(Source material)

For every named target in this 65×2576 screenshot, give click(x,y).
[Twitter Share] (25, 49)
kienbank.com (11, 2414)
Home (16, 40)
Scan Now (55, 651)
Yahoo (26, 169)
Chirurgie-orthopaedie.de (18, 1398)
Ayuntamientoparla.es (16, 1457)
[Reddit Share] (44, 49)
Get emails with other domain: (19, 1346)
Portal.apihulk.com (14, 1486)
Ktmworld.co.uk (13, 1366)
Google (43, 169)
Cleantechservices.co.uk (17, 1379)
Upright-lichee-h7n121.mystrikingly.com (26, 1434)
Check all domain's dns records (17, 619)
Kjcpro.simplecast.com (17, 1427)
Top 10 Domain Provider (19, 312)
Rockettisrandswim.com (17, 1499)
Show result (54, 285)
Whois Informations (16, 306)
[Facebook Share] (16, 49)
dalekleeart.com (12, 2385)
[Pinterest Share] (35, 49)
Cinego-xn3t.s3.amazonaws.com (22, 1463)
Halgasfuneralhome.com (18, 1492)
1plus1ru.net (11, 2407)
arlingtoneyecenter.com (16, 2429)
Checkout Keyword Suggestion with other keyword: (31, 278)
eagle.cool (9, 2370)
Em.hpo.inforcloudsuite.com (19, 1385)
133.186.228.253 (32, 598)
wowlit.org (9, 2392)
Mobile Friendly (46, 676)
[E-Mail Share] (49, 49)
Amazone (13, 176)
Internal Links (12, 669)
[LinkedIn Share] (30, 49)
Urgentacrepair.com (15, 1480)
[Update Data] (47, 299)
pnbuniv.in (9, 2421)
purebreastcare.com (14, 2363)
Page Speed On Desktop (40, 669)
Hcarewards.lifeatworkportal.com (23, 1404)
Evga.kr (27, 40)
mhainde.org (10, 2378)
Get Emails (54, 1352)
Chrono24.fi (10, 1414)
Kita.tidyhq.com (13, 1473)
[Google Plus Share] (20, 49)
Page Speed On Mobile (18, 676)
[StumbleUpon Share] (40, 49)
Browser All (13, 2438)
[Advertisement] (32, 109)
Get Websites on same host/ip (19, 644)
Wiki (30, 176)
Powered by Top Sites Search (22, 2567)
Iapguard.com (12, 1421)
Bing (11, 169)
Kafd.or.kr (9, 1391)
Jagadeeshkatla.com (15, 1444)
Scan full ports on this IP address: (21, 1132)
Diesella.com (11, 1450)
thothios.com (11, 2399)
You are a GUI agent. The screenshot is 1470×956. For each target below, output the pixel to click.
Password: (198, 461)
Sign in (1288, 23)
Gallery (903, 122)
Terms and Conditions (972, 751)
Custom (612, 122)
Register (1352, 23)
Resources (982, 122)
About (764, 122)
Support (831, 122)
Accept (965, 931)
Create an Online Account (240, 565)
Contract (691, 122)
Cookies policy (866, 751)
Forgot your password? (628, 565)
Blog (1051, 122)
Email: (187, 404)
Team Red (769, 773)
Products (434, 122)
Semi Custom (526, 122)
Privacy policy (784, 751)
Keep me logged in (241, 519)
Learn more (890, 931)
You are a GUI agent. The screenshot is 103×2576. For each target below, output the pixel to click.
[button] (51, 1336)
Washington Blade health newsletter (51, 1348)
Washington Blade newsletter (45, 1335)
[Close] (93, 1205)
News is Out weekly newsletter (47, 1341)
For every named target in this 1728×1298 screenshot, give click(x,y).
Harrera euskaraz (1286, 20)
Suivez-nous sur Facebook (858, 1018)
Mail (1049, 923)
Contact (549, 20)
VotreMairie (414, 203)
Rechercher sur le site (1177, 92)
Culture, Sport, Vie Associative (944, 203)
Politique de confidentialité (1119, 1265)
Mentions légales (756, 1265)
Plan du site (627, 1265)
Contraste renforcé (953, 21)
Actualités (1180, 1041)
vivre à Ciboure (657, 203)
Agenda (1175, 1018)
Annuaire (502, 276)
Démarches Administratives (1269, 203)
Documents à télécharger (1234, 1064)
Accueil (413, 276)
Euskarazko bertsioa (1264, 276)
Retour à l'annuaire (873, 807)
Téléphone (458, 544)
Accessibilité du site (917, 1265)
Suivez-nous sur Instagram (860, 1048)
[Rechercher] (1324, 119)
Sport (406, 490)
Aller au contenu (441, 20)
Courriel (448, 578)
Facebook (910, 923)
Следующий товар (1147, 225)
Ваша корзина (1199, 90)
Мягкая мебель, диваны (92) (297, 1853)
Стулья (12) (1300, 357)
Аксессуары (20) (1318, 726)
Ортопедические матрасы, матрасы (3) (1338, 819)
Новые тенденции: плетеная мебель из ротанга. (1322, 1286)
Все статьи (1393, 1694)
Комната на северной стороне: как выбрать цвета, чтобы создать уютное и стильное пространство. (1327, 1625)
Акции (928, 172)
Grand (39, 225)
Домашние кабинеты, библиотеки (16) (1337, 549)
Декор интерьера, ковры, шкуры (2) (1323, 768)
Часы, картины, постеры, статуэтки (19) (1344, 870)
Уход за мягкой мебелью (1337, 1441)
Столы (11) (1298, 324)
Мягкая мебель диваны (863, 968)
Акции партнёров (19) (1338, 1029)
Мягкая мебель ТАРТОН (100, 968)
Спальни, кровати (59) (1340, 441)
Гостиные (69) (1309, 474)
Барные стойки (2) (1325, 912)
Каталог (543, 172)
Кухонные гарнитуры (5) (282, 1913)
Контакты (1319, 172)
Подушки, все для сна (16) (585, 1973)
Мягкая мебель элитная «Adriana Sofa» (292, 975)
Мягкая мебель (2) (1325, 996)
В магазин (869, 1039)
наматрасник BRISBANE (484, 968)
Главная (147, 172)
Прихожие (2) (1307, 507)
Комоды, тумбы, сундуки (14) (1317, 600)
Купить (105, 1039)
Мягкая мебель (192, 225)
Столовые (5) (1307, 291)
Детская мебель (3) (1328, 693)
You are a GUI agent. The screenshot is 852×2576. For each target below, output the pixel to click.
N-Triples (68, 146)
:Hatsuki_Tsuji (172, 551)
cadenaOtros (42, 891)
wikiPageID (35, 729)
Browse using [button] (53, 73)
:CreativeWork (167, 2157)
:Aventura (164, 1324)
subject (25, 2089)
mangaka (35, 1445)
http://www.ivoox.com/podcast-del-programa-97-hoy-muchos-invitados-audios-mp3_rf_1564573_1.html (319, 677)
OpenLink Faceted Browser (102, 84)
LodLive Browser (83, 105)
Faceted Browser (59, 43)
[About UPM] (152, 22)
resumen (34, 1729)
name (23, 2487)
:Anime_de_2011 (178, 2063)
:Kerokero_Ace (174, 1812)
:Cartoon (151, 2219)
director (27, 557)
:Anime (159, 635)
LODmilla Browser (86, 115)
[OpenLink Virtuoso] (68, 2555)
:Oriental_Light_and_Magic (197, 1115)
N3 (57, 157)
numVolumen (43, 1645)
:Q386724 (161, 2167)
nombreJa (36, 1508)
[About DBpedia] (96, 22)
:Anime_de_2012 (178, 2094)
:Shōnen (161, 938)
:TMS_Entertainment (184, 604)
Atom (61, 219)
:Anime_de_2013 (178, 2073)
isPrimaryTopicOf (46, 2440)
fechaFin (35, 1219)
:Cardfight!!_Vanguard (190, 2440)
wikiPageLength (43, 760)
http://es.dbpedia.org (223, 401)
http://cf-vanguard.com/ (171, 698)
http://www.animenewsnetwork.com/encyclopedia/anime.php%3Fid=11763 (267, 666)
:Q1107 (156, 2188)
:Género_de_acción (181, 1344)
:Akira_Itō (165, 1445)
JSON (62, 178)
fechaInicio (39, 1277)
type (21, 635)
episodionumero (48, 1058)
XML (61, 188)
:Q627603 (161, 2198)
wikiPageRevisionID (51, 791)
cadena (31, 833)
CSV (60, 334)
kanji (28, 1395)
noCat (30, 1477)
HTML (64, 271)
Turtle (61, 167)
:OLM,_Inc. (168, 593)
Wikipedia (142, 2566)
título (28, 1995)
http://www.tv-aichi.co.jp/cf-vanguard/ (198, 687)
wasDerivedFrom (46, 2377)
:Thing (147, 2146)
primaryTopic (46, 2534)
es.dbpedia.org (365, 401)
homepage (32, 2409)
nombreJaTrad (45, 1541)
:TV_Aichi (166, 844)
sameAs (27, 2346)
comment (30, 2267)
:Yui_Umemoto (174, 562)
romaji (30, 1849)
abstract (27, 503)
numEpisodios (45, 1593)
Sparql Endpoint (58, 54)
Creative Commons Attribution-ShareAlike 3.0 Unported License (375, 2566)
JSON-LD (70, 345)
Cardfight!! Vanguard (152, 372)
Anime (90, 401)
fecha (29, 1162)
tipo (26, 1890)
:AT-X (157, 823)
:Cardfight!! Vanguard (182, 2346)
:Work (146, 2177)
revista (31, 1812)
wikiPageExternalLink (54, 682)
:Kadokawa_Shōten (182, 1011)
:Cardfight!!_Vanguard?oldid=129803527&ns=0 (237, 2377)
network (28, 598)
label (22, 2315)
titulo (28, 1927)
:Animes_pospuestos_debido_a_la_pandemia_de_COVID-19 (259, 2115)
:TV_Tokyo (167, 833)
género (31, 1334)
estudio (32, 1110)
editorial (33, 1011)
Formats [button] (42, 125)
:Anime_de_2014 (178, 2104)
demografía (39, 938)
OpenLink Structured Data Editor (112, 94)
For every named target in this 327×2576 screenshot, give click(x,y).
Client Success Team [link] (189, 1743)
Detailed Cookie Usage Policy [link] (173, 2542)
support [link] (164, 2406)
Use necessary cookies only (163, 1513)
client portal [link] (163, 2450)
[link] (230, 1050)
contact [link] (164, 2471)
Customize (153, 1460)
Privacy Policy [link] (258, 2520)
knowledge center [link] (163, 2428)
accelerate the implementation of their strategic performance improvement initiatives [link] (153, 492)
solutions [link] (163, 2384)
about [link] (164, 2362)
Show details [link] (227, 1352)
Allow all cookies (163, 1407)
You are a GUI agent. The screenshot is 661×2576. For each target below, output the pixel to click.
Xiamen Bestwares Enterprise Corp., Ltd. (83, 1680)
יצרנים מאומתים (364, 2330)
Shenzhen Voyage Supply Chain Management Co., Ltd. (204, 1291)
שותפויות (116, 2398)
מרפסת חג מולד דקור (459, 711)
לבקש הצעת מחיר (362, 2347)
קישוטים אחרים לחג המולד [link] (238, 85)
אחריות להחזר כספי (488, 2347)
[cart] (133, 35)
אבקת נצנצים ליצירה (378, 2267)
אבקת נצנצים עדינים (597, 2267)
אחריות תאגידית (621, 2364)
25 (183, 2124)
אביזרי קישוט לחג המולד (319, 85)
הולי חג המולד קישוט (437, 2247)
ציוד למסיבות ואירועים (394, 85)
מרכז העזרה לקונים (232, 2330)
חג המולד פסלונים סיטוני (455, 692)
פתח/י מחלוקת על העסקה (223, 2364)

(End Source material)

### Work to complete:
From the entries, report every line in which the string "המולד" occurs.

### Answer space:
קישוטים אחרים לחג המולד [link] (238, 85)
אביזרי קישוט לחג המולד (319, 85)
הולי חג המולד קישוט (437, 2247)
חג המולד פסלונים סיטוני (455, 692)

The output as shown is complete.